Quentin Colombet via llvm-dev llvm-dev at lists.llvm.org
Wed Feb 27 11:58:32 PST 2019


Thanks for the details Matt, now I think I can suggest an alternative or provide more reasonable explanation why what you’re doing is right!

Assuming we stick to your current approach, it makes sense to mark the operation legal for vgpr because from RBS point of view the boundaries of the expansion of the instruction are indeed vgpr.

Now, if we want to leverage the infrastructure provided by RBS for this case, a possible alternative would require to unroll the loop (or use a pseudo that would fake the loop unrolling).
Here is what it would look like:
Essentially we would replace:
```
= use <NxsM> vgpr
```
into
```
sgpr1, …, sgprN = extract_reg vgpr
= use sM sgpr1
…
= use sM sgprN
```
In terms of mapping, you would describe vgpr as being broken down in N element of sgpr. The applyMapping would insert the `extract_reg` for repairing and expand the vector use into the scalar uses (or one pseudo with N sgpr as input).

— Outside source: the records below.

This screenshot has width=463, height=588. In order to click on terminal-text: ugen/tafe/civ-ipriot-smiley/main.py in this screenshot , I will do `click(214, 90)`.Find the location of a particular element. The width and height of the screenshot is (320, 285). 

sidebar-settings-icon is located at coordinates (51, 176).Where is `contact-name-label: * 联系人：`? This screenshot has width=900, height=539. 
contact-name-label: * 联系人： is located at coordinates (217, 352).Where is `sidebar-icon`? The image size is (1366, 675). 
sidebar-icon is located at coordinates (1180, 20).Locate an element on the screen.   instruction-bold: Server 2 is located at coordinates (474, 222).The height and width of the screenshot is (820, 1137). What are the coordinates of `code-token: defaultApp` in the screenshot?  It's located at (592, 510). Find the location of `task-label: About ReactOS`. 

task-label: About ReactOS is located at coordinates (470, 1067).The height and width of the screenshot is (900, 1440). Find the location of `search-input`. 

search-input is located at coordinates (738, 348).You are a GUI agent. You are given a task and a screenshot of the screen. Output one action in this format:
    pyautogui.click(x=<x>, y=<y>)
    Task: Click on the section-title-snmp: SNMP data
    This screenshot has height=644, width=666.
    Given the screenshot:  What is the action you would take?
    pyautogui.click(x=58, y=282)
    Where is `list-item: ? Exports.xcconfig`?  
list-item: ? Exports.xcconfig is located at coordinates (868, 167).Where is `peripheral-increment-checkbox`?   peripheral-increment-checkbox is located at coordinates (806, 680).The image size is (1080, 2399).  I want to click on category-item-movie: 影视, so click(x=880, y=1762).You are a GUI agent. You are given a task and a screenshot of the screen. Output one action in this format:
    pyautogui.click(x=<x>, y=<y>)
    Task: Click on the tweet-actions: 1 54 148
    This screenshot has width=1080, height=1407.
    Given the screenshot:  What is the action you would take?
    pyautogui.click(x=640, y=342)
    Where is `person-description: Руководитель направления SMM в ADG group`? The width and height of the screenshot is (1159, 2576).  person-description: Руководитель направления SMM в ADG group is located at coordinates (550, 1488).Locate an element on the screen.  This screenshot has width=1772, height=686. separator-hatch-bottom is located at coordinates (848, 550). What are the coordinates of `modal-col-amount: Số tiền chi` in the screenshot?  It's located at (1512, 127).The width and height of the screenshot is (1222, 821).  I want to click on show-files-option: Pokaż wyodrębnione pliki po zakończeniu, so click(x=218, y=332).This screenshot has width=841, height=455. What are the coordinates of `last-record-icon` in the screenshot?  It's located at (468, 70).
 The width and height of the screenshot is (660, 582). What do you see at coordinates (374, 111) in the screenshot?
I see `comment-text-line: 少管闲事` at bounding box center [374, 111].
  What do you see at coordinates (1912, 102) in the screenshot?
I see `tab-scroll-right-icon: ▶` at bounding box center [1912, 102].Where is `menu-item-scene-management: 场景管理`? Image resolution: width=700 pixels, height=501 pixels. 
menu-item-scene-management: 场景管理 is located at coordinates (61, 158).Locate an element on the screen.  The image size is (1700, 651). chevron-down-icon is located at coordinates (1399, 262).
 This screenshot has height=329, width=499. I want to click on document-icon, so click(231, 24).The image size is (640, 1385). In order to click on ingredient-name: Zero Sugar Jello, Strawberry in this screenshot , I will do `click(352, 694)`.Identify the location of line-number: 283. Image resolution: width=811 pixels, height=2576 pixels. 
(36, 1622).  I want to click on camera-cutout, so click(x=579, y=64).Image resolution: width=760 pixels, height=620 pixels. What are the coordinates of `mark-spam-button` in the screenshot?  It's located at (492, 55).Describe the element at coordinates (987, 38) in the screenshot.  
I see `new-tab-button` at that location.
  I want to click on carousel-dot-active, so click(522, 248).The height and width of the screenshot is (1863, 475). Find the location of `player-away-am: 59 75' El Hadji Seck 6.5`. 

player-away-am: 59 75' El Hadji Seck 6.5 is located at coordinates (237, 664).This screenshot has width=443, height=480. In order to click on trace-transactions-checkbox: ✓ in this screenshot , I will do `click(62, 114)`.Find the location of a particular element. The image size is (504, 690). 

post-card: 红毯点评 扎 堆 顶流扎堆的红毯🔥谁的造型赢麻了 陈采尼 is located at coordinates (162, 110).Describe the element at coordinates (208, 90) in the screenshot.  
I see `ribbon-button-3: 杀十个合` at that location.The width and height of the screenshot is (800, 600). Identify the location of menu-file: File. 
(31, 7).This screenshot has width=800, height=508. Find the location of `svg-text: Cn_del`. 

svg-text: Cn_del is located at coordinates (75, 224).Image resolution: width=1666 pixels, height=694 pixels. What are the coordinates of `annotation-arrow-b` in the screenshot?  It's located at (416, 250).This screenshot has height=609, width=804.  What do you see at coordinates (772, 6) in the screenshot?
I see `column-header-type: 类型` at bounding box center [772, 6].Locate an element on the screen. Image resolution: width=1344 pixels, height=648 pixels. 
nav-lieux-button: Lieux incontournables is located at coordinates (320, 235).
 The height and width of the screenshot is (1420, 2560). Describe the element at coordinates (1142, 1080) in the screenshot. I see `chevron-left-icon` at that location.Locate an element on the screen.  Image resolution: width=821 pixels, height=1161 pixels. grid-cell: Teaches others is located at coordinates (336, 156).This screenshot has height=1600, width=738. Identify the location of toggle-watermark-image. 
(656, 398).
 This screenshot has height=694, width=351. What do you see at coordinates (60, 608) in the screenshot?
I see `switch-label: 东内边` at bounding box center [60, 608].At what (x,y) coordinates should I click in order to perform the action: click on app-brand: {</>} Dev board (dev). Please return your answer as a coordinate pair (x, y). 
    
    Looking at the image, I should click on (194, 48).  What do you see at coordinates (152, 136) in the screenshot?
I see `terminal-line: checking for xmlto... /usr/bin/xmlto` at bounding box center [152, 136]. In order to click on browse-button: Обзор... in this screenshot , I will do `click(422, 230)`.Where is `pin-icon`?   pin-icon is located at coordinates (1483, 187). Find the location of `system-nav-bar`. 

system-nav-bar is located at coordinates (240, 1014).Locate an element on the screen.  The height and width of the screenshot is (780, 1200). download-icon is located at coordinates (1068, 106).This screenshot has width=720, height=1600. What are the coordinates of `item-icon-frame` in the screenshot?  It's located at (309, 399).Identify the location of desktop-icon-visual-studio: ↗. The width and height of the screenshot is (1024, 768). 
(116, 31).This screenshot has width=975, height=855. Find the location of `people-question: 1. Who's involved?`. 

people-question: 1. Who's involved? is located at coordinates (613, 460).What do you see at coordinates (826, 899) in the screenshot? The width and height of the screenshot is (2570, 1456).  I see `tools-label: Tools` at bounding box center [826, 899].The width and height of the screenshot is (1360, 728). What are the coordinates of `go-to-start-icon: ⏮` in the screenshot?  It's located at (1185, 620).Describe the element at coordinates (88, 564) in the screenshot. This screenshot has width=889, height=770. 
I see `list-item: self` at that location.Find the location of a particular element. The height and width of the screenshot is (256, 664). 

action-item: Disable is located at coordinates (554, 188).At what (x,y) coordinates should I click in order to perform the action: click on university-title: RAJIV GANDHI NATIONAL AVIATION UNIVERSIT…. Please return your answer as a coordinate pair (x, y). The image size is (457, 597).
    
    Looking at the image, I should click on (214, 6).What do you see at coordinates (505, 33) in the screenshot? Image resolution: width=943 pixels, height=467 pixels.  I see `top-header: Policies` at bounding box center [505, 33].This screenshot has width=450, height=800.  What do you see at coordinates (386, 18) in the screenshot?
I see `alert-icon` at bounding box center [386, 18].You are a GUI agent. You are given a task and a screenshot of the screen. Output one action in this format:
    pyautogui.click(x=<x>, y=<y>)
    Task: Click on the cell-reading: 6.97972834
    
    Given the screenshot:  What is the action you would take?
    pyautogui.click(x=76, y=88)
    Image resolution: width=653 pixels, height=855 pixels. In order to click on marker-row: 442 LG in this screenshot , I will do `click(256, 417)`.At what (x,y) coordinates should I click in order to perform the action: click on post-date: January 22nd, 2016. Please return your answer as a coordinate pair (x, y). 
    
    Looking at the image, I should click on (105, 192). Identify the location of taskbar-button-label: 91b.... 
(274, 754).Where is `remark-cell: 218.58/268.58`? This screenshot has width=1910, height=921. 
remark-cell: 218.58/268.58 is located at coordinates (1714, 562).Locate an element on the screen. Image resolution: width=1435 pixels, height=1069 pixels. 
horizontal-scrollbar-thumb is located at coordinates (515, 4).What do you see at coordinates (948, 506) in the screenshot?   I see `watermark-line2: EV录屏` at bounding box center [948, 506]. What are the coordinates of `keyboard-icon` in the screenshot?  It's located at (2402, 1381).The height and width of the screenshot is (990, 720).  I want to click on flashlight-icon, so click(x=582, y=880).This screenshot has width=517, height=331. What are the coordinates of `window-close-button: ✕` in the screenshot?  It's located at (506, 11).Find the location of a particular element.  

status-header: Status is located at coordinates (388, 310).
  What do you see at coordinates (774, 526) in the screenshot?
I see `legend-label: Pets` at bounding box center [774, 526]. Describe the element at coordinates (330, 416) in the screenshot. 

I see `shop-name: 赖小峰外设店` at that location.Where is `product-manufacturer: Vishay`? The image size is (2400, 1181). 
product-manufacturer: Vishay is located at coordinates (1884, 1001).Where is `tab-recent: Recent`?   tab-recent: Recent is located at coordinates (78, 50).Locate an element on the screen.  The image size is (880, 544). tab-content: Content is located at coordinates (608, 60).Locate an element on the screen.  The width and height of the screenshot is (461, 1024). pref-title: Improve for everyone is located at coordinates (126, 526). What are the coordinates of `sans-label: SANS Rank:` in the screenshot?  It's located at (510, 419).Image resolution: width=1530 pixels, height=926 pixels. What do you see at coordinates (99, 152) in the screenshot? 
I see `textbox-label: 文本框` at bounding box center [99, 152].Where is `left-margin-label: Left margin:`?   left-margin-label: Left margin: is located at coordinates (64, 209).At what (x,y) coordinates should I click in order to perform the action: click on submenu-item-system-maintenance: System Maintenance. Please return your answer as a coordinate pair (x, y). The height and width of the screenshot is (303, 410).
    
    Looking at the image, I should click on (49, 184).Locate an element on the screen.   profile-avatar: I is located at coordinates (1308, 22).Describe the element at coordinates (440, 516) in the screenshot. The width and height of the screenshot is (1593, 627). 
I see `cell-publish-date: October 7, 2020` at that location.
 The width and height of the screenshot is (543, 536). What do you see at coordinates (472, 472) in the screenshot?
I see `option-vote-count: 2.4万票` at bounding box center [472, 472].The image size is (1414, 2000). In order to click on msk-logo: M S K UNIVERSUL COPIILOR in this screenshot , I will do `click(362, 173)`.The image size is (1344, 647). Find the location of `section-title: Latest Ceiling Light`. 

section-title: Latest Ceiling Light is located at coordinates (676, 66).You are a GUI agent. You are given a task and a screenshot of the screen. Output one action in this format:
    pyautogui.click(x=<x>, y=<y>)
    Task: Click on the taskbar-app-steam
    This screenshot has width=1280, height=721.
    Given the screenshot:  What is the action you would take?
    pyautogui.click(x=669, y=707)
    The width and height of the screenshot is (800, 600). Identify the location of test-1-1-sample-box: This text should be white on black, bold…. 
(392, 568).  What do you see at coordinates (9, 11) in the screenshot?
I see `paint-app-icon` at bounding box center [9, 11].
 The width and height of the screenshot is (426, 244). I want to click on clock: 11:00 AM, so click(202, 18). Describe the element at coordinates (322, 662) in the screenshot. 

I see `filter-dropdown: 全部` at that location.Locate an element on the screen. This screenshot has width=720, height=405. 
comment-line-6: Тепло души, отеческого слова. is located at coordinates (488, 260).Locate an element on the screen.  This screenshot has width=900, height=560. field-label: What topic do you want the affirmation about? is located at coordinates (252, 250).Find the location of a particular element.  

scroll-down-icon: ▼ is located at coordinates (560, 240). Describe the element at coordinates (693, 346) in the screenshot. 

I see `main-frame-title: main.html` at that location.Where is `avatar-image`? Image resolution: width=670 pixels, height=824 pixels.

Honestly, I don’t know how much benefit you would get to expose these details to RBS today.
The advantages I see moving forward are:
- At some point I wanted to teach RBS to materialize the repairing code next to the definition (as opposed to the use like we do right now) so that we can reuse that repairing for something else (what you’ve pointed out in your previous reply)
- In the future RBS is supposed to be smart enough to decide that something needs to be scalarized because its uses are cheaper that way. I.e., in your case, the definition of vgpr could be scalarized from the start and we wouldn’t have to insert this repairing code (in other words, RBS would have chosen to scalarize the def of the the vgpr into sgpr instead of repairing the use of the vgpr into sgpr).

Therefore, if we choose not to expose these details to RBS, we shut the door to potential improvements on how the repairing points are inserted/shared and how the cost model is able to deal with choosing the best instructions based on its uses.

Obviously, I haven’t spent a lot of time thinking about for your case, hence it could be completely bogus!

Cheers,
-Quentin


> On Feb 26, 2019, at 4:58 PM, Matt Arsenault <arsenm2 at gmail.com> wrote:
> 
> 
> 
>> On Feb 26, 2019, at 7:46 PM, Quentin Colombet <qcolombet at apple.com <mailto:qcolombet at apple.com>> wrote:
>> 
>>> The only  use I would have for the copy is as as a means of passing which registers were already created for the new mapping, after which point I would need to delete it.
>> 
>> Could you describe in pseudo code what the expansion of vgpr into sgpr looks like?
>> e.g., = use vgpr
>> And you only support = use sgpr 
>> 
> 
> It’s serializing the vector operation. There’s an additional optimization to reduce the number of loop iterations when multiple work items/lanes/threads have the same value in them which happens in practice, but essentially it does:
> 
> Save Execution Mask
> For (Lane : Wavefront/Warp) {
>   Enable Lane, Disable all other lanes
>   SGPR = read SGPR value for current lane from VGPR
>   VGPRResult[Lane] = use_op SGPR
> }
> Restore Execution Mask
> 
> Eventually it might be nice to have optimizations to only emit one of these loops when multiple consecutive instructions need the same register handled (which I suspect will happen frequently with image samplers), but I haven’t really thought about what that should look like yet.